Man and the social world are two inseparable things. Since man in nature is a social

being. It is naturally man’s own hold to co-exist with the other. Man just can’t live alone, and

even living alone doesn’t always mean being alone. Man is a subject-giving body, an existing

being that brings out the best of the other. In this man can’t be fulfilled living alone, with the

other, man’s journey comes out its best when others are involved in making it at its best.

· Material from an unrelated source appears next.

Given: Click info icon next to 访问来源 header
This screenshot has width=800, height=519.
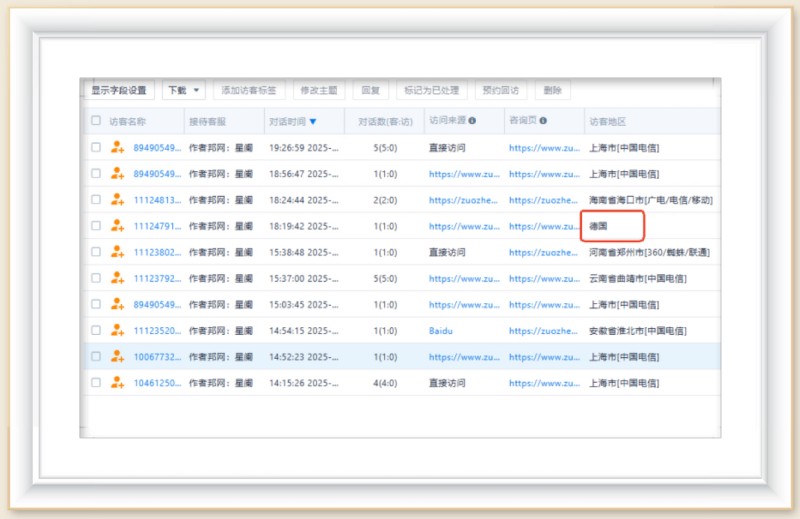Looking at the screenshot, I should 472,121.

I recalled the moment where I sat and cry and the book where John Donne’s famous line

was written, “No man is an island.” Then I realize that it is okay to just sit down and cry on a

corner just for a while, not for the rest of my life. I am a man, and man is bound to live with

other men, that I can’t live alone for myself, but I live for others, and for living with others I

make out the best not just for me, but to the others. No man is an island, we all need the others to

stand and witness the beauty of life.

References

Buber, Martin. Elements of Interhuman. Philosophy of Man (Selected Readings),

2nd Edition. 2001. Quezon City, Metro Manila: JP Printers & Co., Inc.

Dy, Manny. The Phenomenology of Love. Philosophy of Man (Selected Readings),

2nd Edition. 2001. Quezon City, Metro Manila: JP Printers & Co., Inc.

Johann, Robert O. The Task of Man. Philosophy of Man (Selected Readings),

2nd Edition. 2001. Quezon City, Metro Manila: JP Printers & Co., Inc.